How does it feel to be 96? "Lousy!" says the guy who knows. "I'd like to check out."
His legs are gone, his bowels are cranky, and all his old friends are dead. But he still has plenty to say, which is good if you're deaf and can't tune in to the conversation. He was recalling with relish the days of prohibition when Capone and Bugs Moran ran Chicago, and a cop wouldn't bother you if you slipped him a tenner, and a Smith Wesson was considered standard wearing apparel. That was the modus operandi. The old man loved to say "modus operandi" and drew out the syllables in a style suggestive of Edward G Robinson. He had Robinson nailed.
As he yakked I studied him to see what 96 is like, since I'm thinking about going there myself and not stop along the way. All the folks who hang out in gyms ought to stop in at the Wonder's house and pay the two bucks and have a look. He'd tell them how much he loves cigars and Scotch, and that his only exercise was sex and carrying a suitcase. The irony is that when you're old you feast on your memories, and if you spend too much time on exercise you may not have too many.
He spoke of a con man named Titanic Thompson who in 1928 nailed the famous Arnold Rothstein in a rigged card game at the Park Central Hotel in New York, to the tune of three hundred grand.
Rothstein was the guy who put the "organised" in organised crime, and fixed the 1919 World Series. He was no novice. He realised he'd been snookered and refused to pay up, which was not sporting of him, so they shot him and on his deathbed he refused to rat on the killer. He told the cops, "My Mudder did it."

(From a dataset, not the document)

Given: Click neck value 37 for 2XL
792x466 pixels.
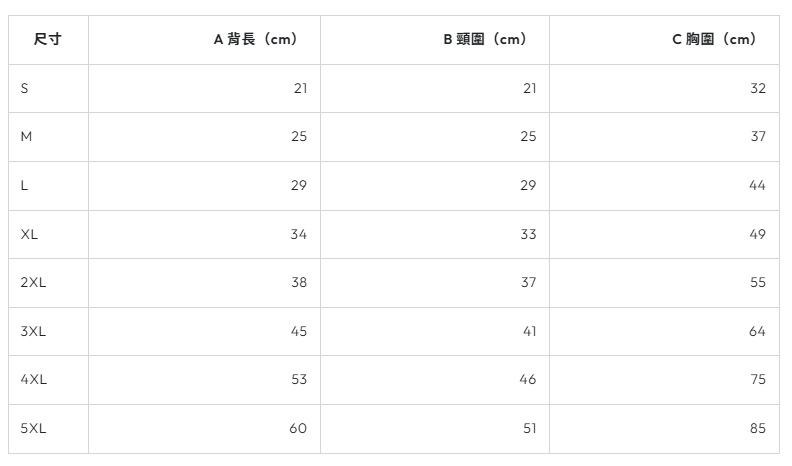Looking at the screenshot, I should (x=528, y=283).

Meeting the old man, you're shaking the hand that shook hands with the man who knew the man who beat Arnold Rothstein at cards. There is a certain grandeur to that.
Grandeur - ruined grandeur - is what a 96-year-old has to offer. It's like coming across an old Zeppelin crashed in the jungle. The epitome of luxurious travel, a great silver blimp, and here it is in a swamp, enfolded in vines, but the old captain lives on in the grand salon. He won't be rescued.
There's still a year's worth of canned beef and biscuits, and 50 bottles of a 1938 Margaux plus a case of Scotch and a hundred-year-old cognac. Call off the chopper, he is just fine and chooses to stay with his ship.
He totters to the door and bids farewell to the search party and gives his benediction:
"Every night when the sun goes down, I say a blessing on this town.Whether we last the night or no, life has always been touch and go. So stick with your modus operandi; Ingenuity! Guile! Art! Good luck. Good bye."